We have covered some sample scenarios where we can use assertions so it is time to go a little bit further and learn how .NET and Windows support assertions. In a default configuration when assertion fails you will see this nice dialog:


It is the DefaultTraceListener‘s Fail, or more exactly AssertWrapper’s ShowMessageBoxAssert method that displays this MessageBox. The title of the window describes the options you have. If you press Retry, the application will call the Debugger.Break method, which emits a software interrupt (int 0x3) transferring the execution to the KiBreakpointTrap method in the kernel and later KiExceptionDispatch. The latter is a method which also handles a “normal” exception dispatching and is a part of the Structured Exception Handling (SEH) mechanism provided by Windows. So you may think of an assert failure as a special type of an unhandled exception. Starting from Vista there is another software interrupt (int 0x2c) created especially for assertions, but I haven’t found a way to call it from .NET without using pinvoking. There is no much difference though in a way how the system handles them. So when you hit Retry, Windows will check if there is any default debugger configured in the AeDebug key in the registry. And if there is, it will start and attach to your application, stopping in a place where the assert failure occurred. If there is no debugger in the AeDebug key, Windows Error Reporting will take a chance at trying to resolve the problem, which will probably result in a new report sent to Microsoft 🙂

Handling assert output in .NET applications

As you may guess, the MessageBox display is not always the desired behavior for a failing assertion. For processes running in the Session 0 (e.g., Windows Services or ASP.NET web applications hosted on IIS) such a MessageBox will completely block the application without giving us an option for interaction (there is no Desktop in Session 0). Another example is automatic tests, which may also hang infinitely. To remedy these problems we have a flag in the application configuration file to disable the assert UI and redirect the logs to some file:

<?xml version="1.0" encoding="utf-8" ?>
    <assert assertuienabled="false" logfilename="C:\logs\assert.log" />

If we do not set the logfilename attribute, the assertion messages will appear only on the debug output. Another way to disable the assertion MessageBox is to remove the DefaultTraceListener (which you should normally do for the release builds) from the listeners collection:

<?xml version="1.0" encoding="utf-8"?>
        <remove name="Default" />

The unfortunate side-effect would be that assertions failures will not be reported. Thus, if you are going to remove the DefaultTraceListener, add your custom implementation of a Fail method. You may then log the errors your way or call Debugger.Break immediately.

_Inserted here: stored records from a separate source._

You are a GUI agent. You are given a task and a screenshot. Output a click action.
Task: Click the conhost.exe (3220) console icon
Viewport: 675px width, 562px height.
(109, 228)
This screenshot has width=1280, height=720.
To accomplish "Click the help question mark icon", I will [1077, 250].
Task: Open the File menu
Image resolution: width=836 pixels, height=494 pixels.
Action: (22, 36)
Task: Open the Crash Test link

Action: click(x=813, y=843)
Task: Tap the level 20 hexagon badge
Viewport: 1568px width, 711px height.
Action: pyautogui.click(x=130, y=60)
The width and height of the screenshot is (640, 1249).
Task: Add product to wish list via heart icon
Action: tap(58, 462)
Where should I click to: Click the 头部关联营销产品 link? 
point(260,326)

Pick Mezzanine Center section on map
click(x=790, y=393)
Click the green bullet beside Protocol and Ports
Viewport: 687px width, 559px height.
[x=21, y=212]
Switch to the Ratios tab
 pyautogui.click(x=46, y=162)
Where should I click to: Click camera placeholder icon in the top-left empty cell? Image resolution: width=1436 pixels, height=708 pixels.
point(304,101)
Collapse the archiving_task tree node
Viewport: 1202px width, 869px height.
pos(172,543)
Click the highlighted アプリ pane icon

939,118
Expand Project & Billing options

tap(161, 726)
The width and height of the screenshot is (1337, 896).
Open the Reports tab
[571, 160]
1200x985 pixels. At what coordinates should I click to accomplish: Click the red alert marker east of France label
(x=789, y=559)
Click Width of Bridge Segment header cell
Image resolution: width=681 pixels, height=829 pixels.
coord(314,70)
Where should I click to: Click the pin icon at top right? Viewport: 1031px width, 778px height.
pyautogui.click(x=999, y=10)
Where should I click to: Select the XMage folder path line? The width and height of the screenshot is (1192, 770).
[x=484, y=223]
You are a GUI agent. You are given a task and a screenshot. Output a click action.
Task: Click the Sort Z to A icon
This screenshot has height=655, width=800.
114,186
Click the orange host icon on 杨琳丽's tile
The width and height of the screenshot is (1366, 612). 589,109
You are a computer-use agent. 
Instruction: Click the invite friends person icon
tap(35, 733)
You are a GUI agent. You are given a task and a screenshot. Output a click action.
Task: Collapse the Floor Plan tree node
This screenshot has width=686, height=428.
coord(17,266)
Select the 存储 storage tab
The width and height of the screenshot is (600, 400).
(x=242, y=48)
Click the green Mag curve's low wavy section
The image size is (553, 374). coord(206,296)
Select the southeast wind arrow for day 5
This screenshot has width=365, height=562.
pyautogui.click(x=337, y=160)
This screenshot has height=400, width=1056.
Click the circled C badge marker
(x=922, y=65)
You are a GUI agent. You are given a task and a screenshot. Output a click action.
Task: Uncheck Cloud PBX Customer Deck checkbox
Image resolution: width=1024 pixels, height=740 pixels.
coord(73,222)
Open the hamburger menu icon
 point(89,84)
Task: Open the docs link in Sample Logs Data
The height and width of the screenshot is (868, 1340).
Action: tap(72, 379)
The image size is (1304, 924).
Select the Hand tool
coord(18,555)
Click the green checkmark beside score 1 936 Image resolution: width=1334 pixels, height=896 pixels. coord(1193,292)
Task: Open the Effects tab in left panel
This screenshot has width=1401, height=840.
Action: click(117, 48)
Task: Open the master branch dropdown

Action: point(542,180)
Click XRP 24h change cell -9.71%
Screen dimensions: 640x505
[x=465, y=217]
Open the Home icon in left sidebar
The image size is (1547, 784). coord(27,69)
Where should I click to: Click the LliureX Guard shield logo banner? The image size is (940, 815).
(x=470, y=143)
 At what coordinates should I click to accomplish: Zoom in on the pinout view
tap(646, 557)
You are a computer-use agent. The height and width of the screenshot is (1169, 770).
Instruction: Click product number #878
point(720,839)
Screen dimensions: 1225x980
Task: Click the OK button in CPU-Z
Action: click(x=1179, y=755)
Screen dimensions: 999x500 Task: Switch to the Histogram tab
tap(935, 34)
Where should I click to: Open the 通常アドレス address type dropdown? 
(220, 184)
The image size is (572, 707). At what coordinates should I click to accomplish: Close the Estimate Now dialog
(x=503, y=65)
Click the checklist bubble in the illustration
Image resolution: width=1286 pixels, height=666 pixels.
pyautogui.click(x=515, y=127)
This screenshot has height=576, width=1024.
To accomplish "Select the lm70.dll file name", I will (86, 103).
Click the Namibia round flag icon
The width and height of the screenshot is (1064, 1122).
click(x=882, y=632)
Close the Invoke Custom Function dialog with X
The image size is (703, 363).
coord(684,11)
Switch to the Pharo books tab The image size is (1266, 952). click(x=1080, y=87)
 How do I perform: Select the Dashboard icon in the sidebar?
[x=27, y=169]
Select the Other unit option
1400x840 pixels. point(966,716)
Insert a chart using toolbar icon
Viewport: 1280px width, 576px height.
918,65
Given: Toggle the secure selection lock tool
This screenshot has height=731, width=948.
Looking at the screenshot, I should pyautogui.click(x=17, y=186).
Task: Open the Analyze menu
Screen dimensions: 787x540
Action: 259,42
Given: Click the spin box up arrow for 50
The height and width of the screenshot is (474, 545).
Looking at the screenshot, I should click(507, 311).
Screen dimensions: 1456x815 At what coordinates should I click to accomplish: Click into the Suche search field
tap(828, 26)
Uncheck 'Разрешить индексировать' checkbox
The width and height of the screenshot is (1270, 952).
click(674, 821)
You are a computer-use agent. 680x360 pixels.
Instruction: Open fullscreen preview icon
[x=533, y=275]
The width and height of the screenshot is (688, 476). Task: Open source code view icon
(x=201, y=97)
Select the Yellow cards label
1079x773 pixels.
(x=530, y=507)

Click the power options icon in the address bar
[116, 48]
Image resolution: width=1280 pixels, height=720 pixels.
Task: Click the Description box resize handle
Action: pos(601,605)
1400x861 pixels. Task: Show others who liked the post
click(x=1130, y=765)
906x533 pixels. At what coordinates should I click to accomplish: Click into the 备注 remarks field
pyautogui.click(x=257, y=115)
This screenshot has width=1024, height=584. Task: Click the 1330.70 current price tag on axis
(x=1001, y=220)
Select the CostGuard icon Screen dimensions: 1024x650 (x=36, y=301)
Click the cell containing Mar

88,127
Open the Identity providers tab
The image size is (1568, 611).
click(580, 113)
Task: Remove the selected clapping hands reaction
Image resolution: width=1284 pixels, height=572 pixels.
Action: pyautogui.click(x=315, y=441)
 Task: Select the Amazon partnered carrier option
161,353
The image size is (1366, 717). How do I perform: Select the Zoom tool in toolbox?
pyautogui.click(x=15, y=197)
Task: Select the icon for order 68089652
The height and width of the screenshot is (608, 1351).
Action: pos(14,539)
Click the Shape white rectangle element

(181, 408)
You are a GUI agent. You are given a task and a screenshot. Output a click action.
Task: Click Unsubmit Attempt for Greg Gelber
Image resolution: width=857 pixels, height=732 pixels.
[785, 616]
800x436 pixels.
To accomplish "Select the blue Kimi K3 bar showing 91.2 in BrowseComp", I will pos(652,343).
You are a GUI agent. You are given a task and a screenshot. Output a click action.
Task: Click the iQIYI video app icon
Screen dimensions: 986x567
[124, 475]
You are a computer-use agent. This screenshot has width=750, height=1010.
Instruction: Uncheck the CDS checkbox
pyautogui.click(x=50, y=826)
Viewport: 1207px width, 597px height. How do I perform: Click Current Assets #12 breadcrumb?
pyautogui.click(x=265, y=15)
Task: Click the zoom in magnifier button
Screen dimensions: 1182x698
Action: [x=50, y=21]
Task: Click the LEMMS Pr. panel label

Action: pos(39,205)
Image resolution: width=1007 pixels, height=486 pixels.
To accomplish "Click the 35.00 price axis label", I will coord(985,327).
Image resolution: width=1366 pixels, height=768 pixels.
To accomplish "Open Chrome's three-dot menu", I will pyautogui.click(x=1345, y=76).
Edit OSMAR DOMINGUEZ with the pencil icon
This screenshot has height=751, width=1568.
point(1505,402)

When it comes to handling failed assertions, I am a big fan of creating dumps when an unhandled exception occurs in the application. I usually install procdump as my default system exception handler. You may also use Visual Studio or WinDbg. Keep in mind though that this won’t work for processes running in Session 0. As an alternative to procdump, especially on some server machines, you may consider configuring Windows Error Reporting.